Copy out, unchanged, everything from the row containing "989x475 pixels. How" down to the row containing "pyautogui.click(x=1228, y=128)", including both of those rows.

Supplied records:
---
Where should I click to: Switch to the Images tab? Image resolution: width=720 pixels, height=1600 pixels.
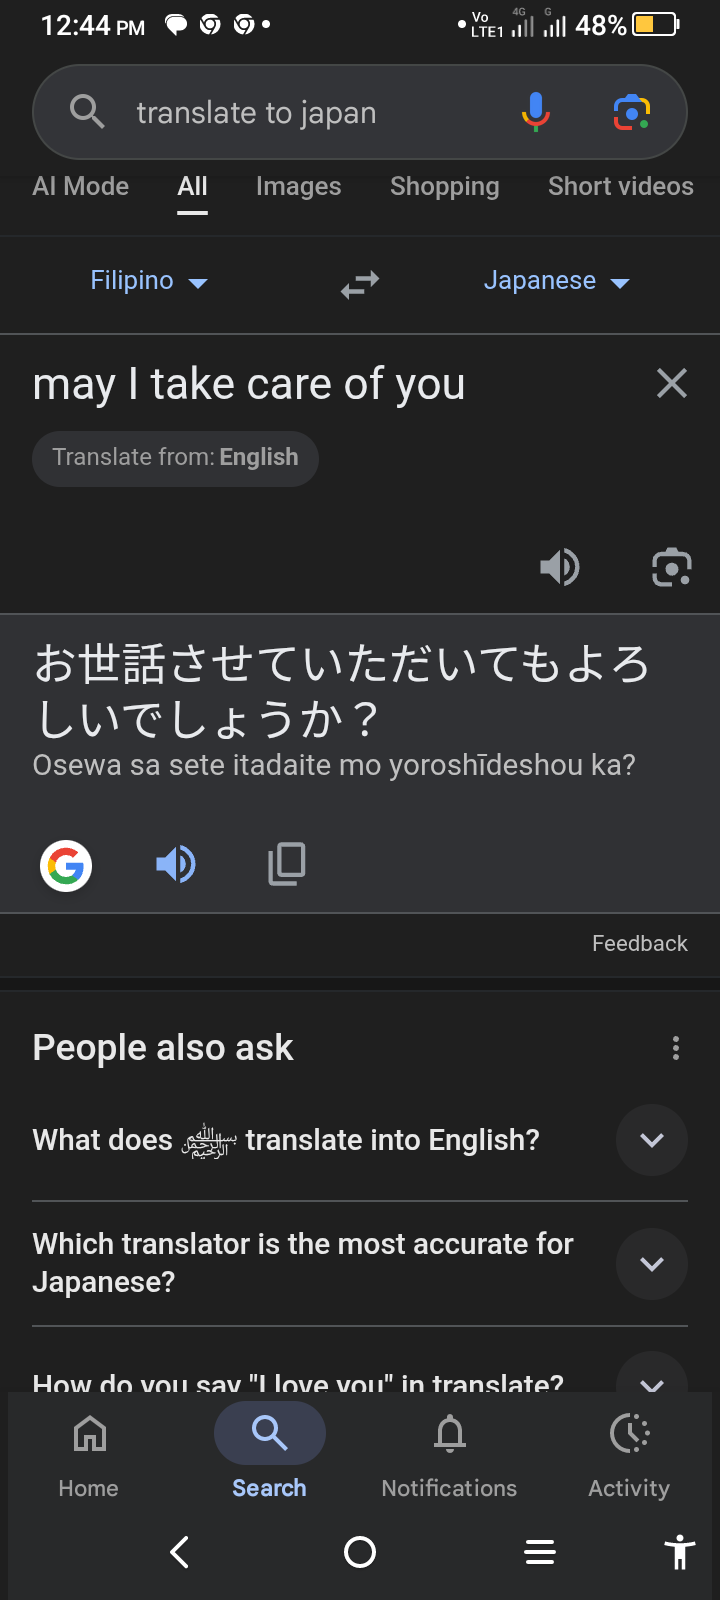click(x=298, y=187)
---
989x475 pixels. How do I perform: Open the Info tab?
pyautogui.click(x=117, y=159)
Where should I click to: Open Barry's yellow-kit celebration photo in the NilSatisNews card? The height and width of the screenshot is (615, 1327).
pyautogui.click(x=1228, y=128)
---
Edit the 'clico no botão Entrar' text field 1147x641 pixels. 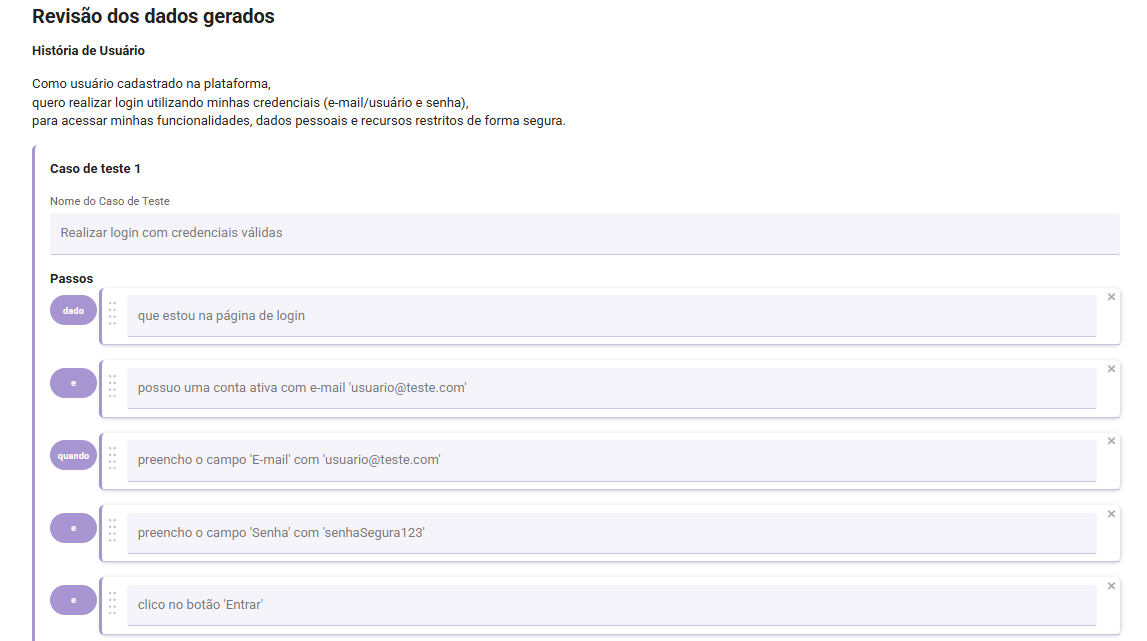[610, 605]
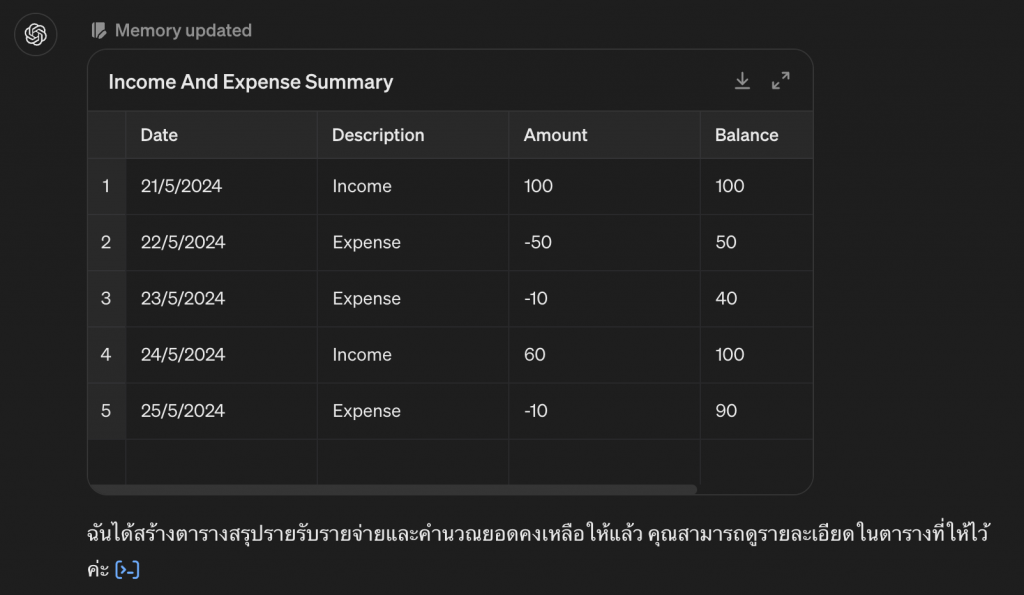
---
Exercise result:
989x475 pixels. How do I perform: Open the Info tab?
pyautogui.click(x=117, y=159)
Where should I click to: Open Barry's yellow-kit celebration photo in the NilSatisNews card? The height and width of the screenshot is (615, 1327).
pyautogui.click(x=1228, y=128)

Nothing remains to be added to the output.